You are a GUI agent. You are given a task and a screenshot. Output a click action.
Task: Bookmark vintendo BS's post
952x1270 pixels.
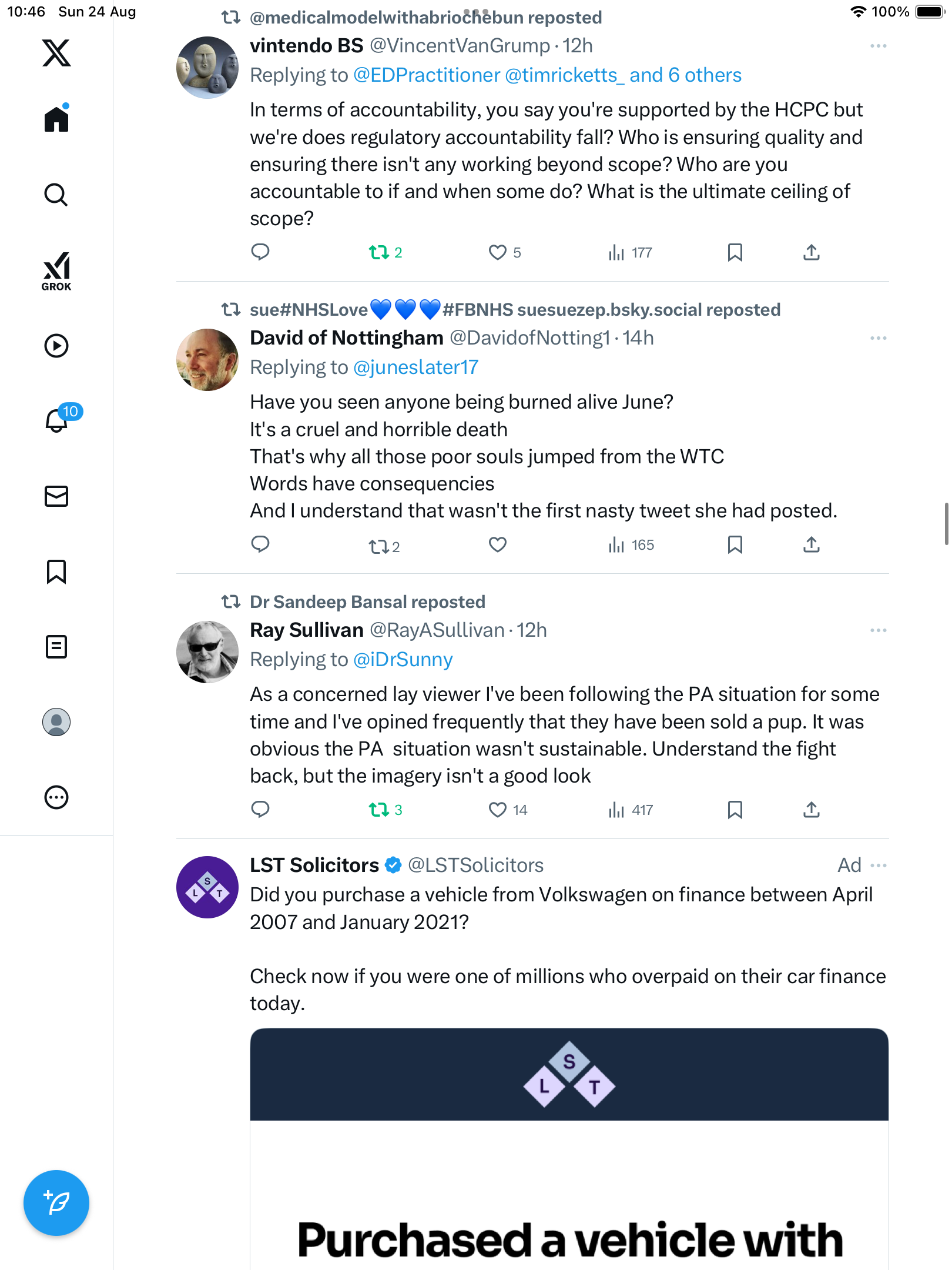pyautogui.click(x=735, y=252)
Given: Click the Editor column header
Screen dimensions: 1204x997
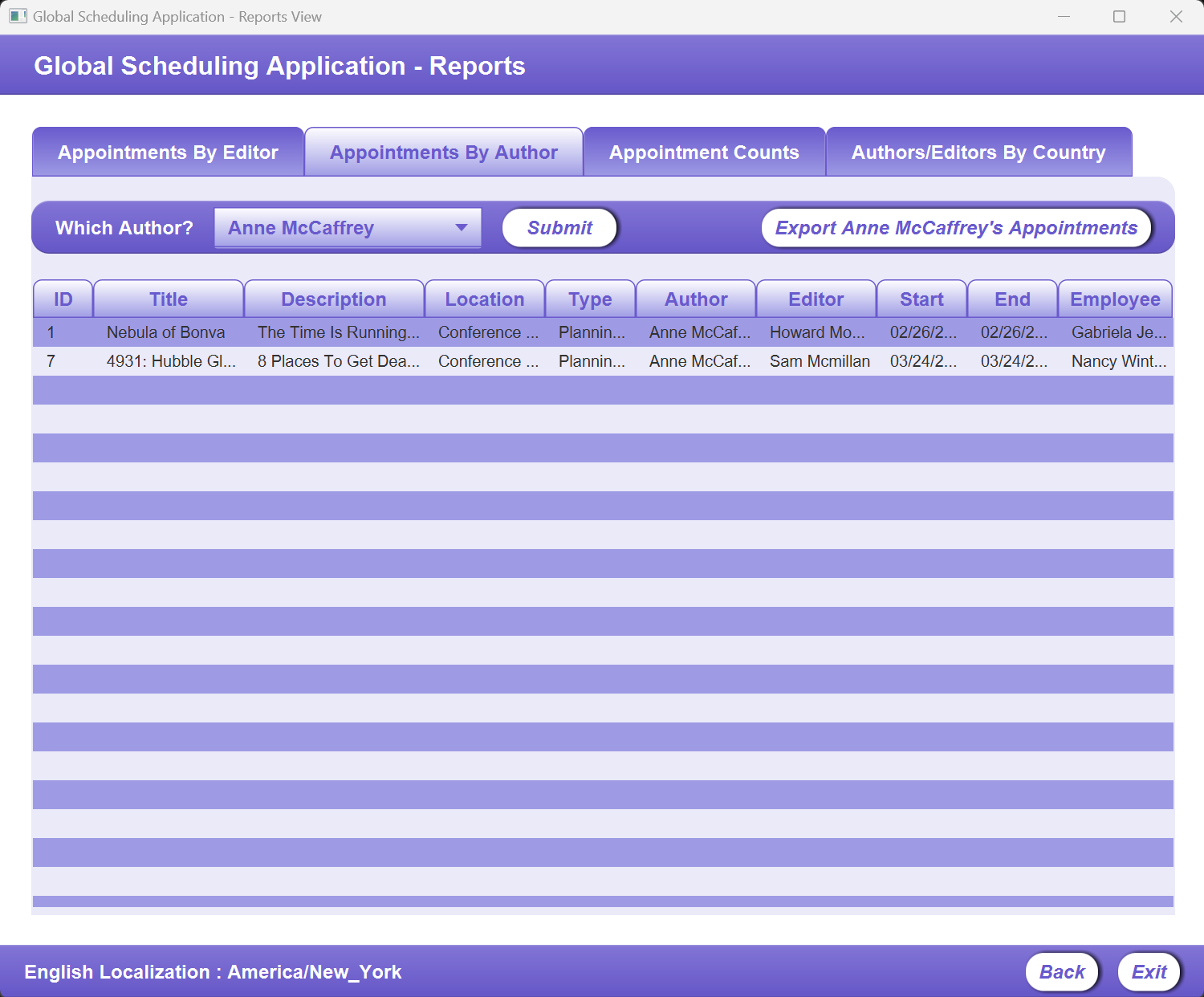Looking at the screenshot, I should coord(816,299).
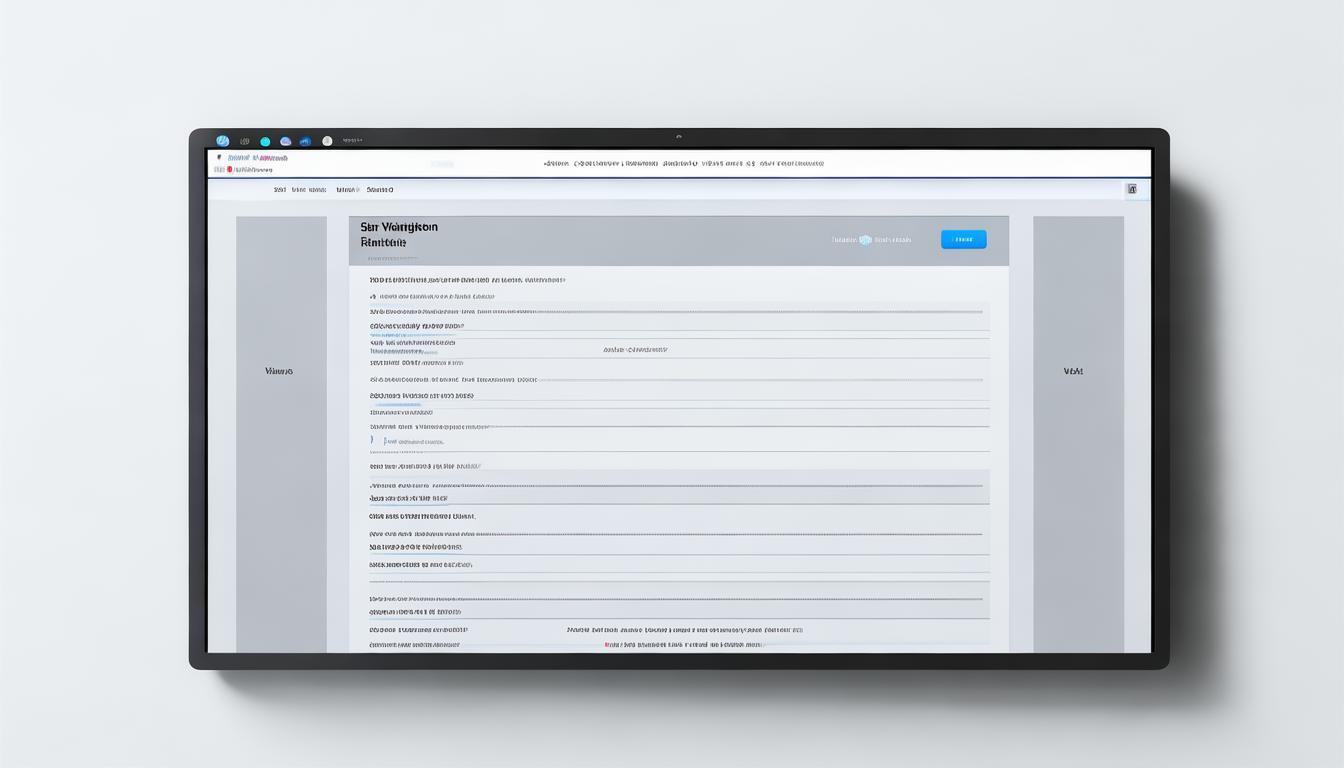Click the white circle icon in the top bar
This screenshot has height=768, width=1344.
click(x=327, y=142)
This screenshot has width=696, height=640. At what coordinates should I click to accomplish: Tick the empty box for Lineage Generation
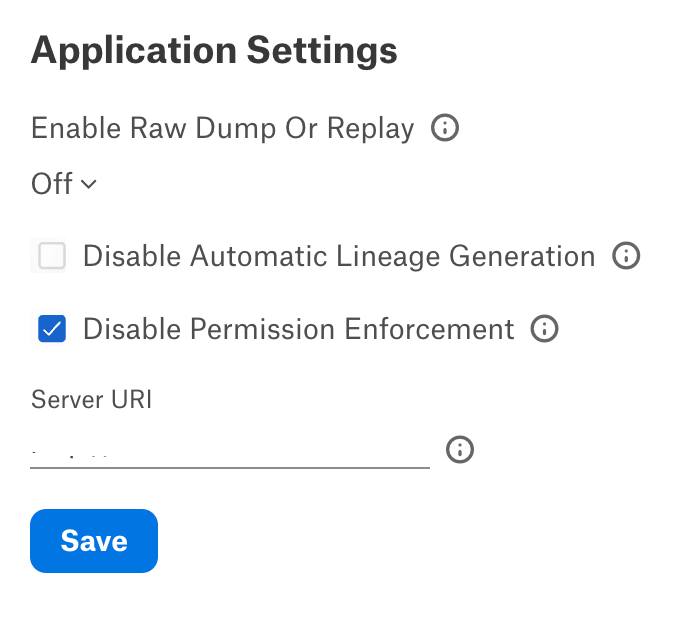point(52,256)
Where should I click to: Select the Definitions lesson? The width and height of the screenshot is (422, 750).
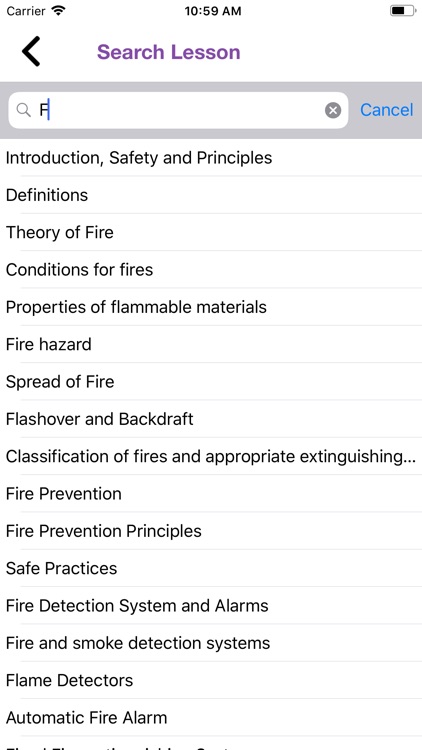pos(211,195)
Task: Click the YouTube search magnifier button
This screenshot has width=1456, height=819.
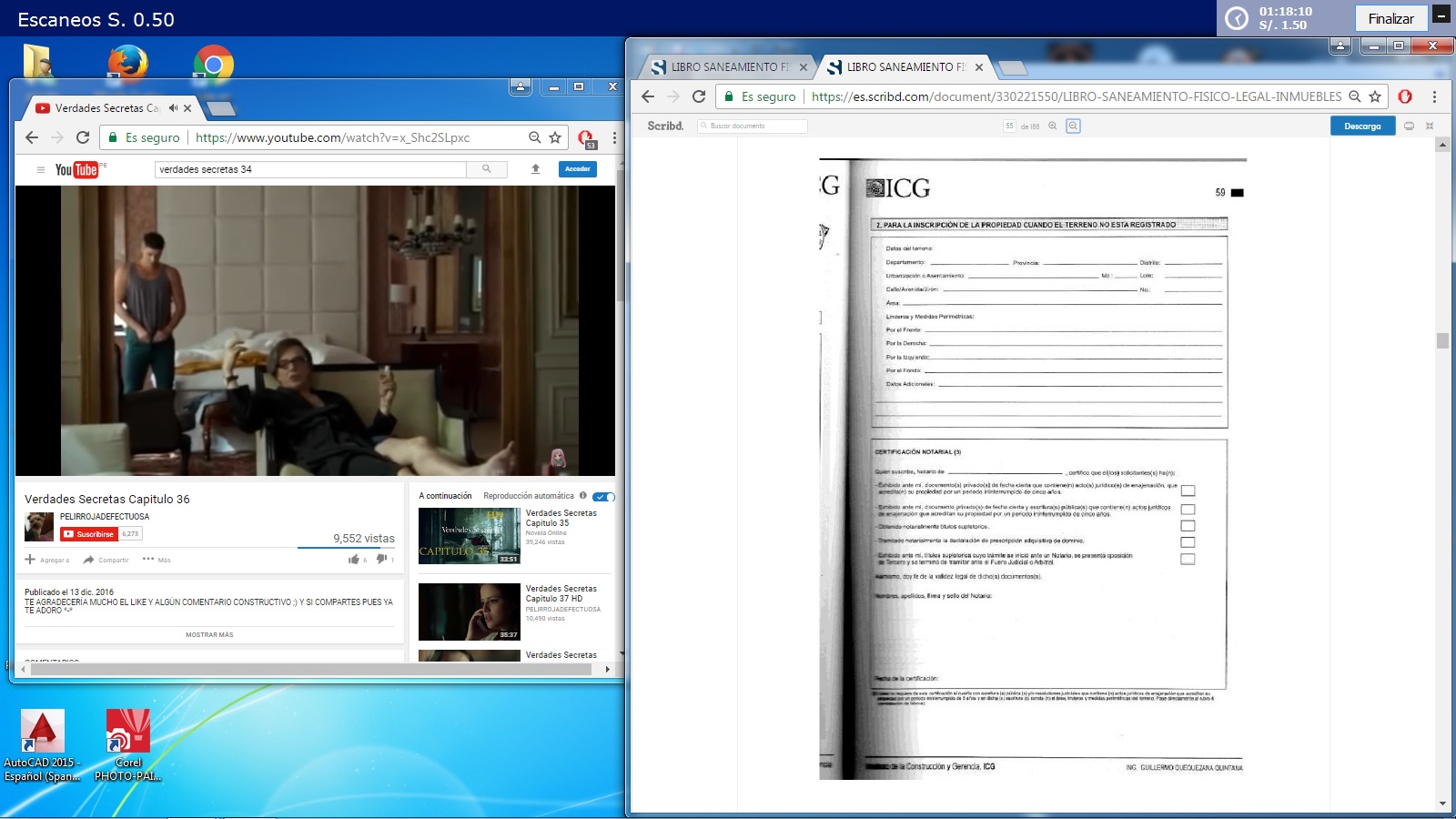Action: [487, 169]
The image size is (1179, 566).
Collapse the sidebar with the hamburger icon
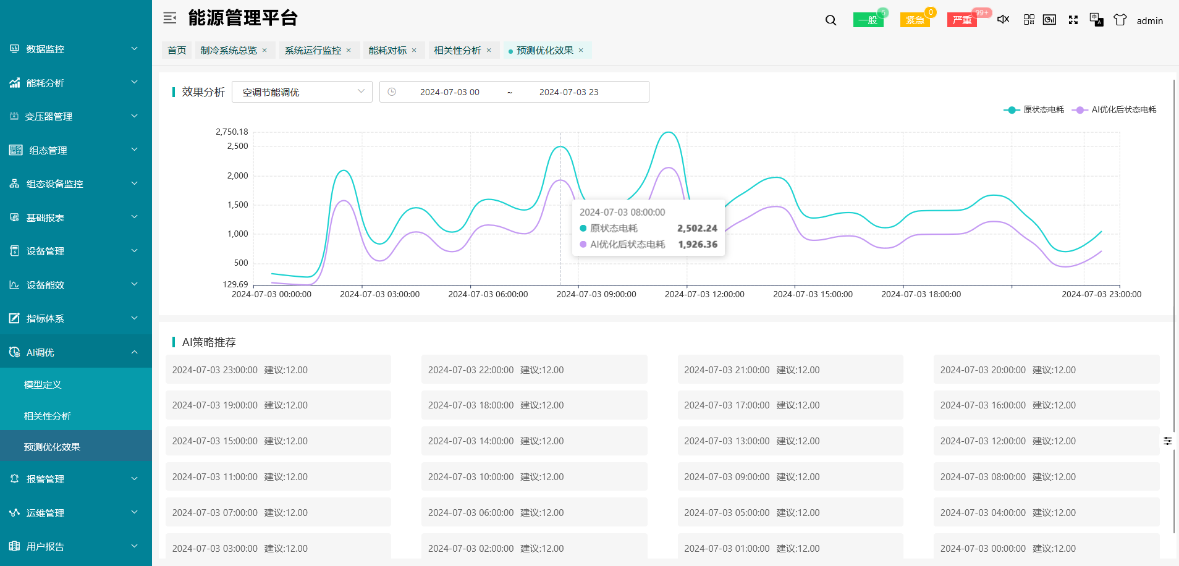(x=169, y=18)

**Instructions for the task:** Transcribe the material above in full. No picture is to be copied.

**Expected answer:**
You are a GUI agent. You are given a task and a screenshot. Output a click action.
Task: Bookmark vintendo BS's post
952x1270 pixels.
pyautogui.click(x=735, y=252)
Given: Click the Editor column header
Screen dimensions: 1204x997
Looking at the screenshot, I should coord(816,299).
Click the white circle icon in the top bar
This screenshot has height=768, width=1344.
click(x=327, y=142)
This screenshot has width=696, height=640. At what coordinates should I click to accomplish: Tick the empty box for Lineage Generation
point(52,256)
Where should I click to: Select the Definitions lesson? The width and height of the screenshot is (422, 750).
pos(211,195)
Task: Click the YouTube search magnifier button
This screenshot has width=1456, height=819.
Action: [487, 169]
The image size is (1179, 566).
Collapse the sidebar with the hamburger icon
(x=169, y=18)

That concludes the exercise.